Луво пересчитывает на дне рюкзачка картриджи. Их шестьдесят одна штука. Крохотные сколки одной жизни. Спрашивает перекупщика, не продается ли у него проигрыватель вместе с замызганным, побитым шлемом, но Кочан лишь ухмыляется и качает головой.
– Он стоит столько, сколько тебе не наскрести за всю жизнь, – говорит он и застегивает сумку.

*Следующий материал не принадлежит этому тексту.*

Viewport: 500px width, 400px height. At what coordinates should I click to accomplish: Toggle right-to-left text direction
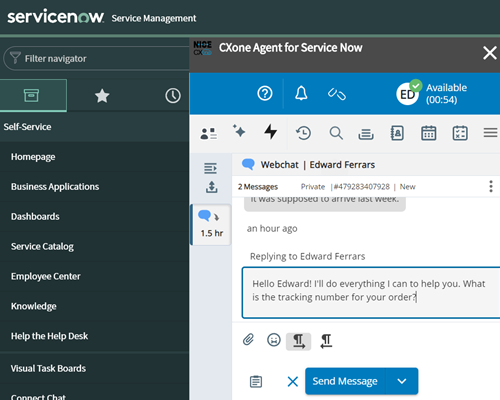coord(326,342)
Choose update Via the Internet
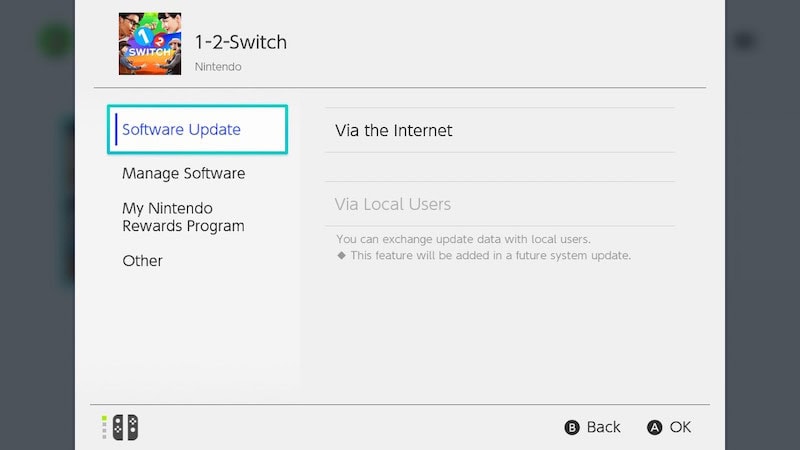The width and height of the screenshot is (800, 450). (x=499, y=130)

После этого Луво через «Компаниз гарден» возвращается к Музею Южной Африки, там стоит в зале окаменелостей, щупает деньги в кармане. Заглядывает в каждую витрину. Брахиопод
{32}, атлантическая «бумажная» мидия, болотная улитка. Хвощ, печеночный мох, семенной папоротник
{33}.
Снаружи начинается мелкий дождик. По залу проходит служитель и, ни к кому не обращаясь, напоминает, что музей скоро закрывается. Заходят двое туристов, беглым взглядом обводят зал и исчезают. Скоро в зале не остается никого. Луво долго стоит, смотрит на горгонопсию. У животного был относительно небольшой череп, скелет поставлен так, что оно как бы припало на задние ноги; пасть, полная огромных собачьих зубов, разинута.

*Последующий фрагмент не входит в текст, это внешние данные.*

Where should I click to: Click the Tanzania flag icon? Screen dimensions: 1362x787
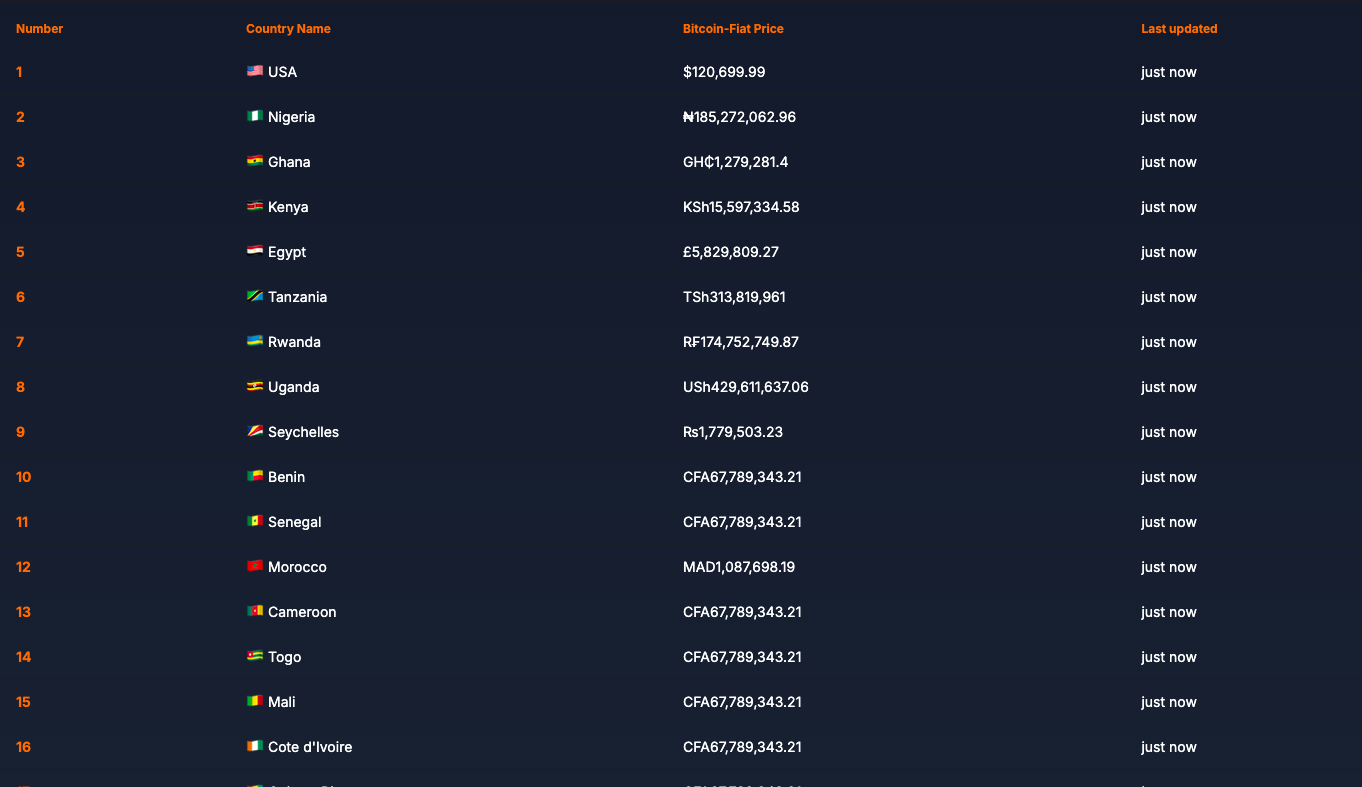pos(255,296)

На рынке, раскинувшемся по всей площади Гринмаркет-сквер, Луво покупает следующие вещи: зеленый вместительный рюкзак, девять буханок белого хлеба, шабер для соскребания краски, молоток, сетку апельсинов, четыре двухлитровые бутыли воды, флисовый спальный мешок и толстую стеганую красную куртку с надписью на спине «Kansas City Chiefs»
{34}. Купив все это, он остается с девятью сотнями рэндов в кармане, и больше у него на всем белом свете нет ничего.
B478A
Феко сидит в своем крошечном домике, устремив взгляд в темноту и слушая, как дождь стучит по крыше. Рядом с ним Темба хлопает глазищами, ждет, когда отвяжется дурной сон. Температура у мальчика спала, мало-помалу он приходит в себя.
Феко думает о своем двоюродном брате, который говорит, будто может найти ему работу – наполнять мешки цементным порошком для последующей их отгрузки. Еще он думает о присохших к противомоскитной сетке на окне шкурках мертвых насекомых, о дорожках, которые протоптали по полу муравьи. А еще об Альме.
В полиции Феко допрашивали шесть часов. Все это время он не знал, куда увезли Тембу; он и себя-то при этом едва помнил. Потом его выпустили. Антибиотики у него не отобрали, даже заплатили за билет на электричку. С момента, когда Феко в сопровождении полицейских вышел из кухни, где Альма так и продолжала перелистывать страницы толстого, пятилетней давности журнала мод, свою бывшую хозяйку он больше не видел.
В его домике на каждом шагу вещи, подаренные за эти годы Гарольдом и Альмой, – так, обноски, всякое старье: помятая суповая кастрюля, пластмассовая расческа, эмалированная кружка с надписью: «Портер пропертиз, корпоративный пикник». Кухонное полотенце, пластмассовый дуршлаг, градусник. Сколько часов из последних двадцати лет своей жизни Феко провел с Альмой? Она в него впечаталась, стала частью его организма.
– Я видел какого-то мальчика, – говорит Темба. – Он был похож на ангела из церкви.
– Ты его во сне видел?
– Может, и во сне, – соглашается Темба. – Может, это и сон был.
Свартберг-Пас
Утренний автобус несется от Кейптауна на восток по шоссе № 1, невероятно прямо прорезавшему пустыню от горизонта до горизонта. Широкое, чуть тонированное лобовое стекло автобуса глотает дорогу, словно бесконечную черную ленту. По обеим сторонам от шоссе идет сперва саванна с высохшей травой, потом саванна переходит в бурые, похожие на огромные скирды, отроги гор. Повсюду свет, камень и невообразимые просторы.